For mounts that have the new "nosymfollow" option, don't follow symlinks
when resolving paths. The new option is similar in spirit to the
existing "nodev", "noexec", and "nosuid" options, as well as to the
LOOKUP_NO_SYMLINKS resolve flag in the openat2(2) syscall. Various BSD
variants have been supporting the "nosymfollow" mount option for a long
time with equivalent implementations.
Note that symlinks may still be created on file systems mounted with
the "nosymfollow" option present. readlink() remains functional, so
user space code that is aware of symlinks can still choose to follow
them explicitly.
Setting the "nosymfollow" mount option helps prevent privileged
writers from modifying files unintentionally in case there is an
unexpected link along the accessed path. The "nosymfollow" option is
thus useful as a defensive measure for systems that need to deal with
untrusted file systems in privileged contexts.

----------------------------------------

**WRITTEN PROBLEM A:**
Decide whether each statement agrees with the nosymfollow description. For each one, answer yes or no and quote the words from the description that settle it.
(i) Symlinks cannot be created on file systems mounted with the "nosymfollow" option.
(ii) The readlink() call still works on such mounts.
(iii) Various BSD variants have supported the "nosymfollow" option for a long time.
**WRITTEN PROBLEM B:** According to the nosymfollow description, which resolve flag in the openat2(2) syscall is the new option similar to?
**WRITTEN PROBLEM C:** Carry on the nosymfollow description from the point where it stops.

**RAW DATA:**
----------------------------------------

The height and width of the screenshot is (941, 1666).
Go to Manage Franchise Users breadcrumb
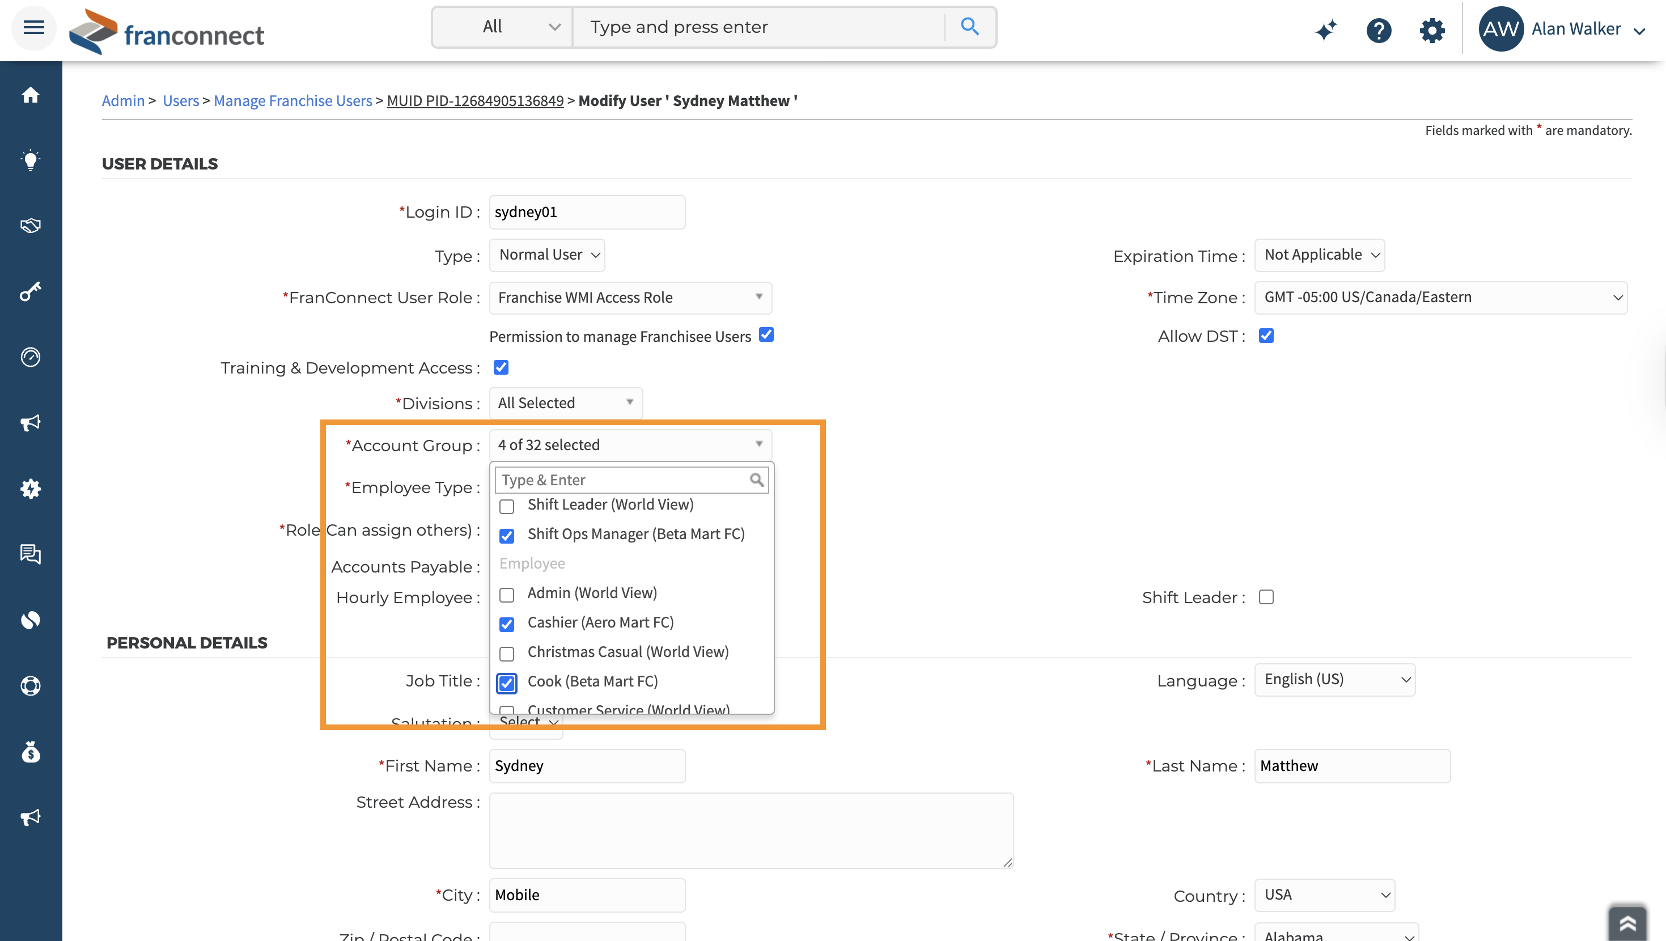pos(292,101)
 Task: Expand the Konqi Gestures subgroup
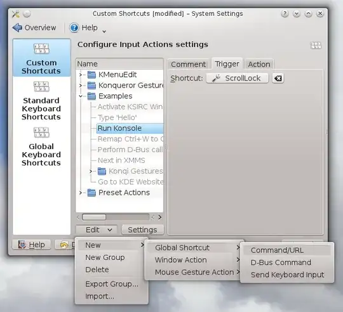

----------------------------------------

**WRITTEN REPLY A:**
(i) No: "symlinks may still be created on file systems mounted with the "nosymfollow" option present."
(ii) Yes: "readlink() remains functional"
(iii) Yes: "Various BSD variants have been supporting the "nosymfollow" mount option for a long time"

**WRITTEN REPLY B:** LOOKUP_NO_SYMLINKS.

**WRITTEN REPLY C:**
More information on the history and motivation for this patch can be
found here:
https://sites.google.com/a/chromium.org/dev/chromium-os/chromiumos-design-docs/hardening-against-malicious-stateful-data#TOC-Restricting-symlink-traversal
Signed-off-by: Mattias Nissler <mnissler@chromium.org>
Signed-off-by: Ross Zwisler <zwisler@google.com>
Reviewed-by: Aleksa Sarai <cyphar@cyphar.com>
Signed-off-by: Al Viro <viro@zeniv.linux.org.uk>
Diffstat (limited to 'tools')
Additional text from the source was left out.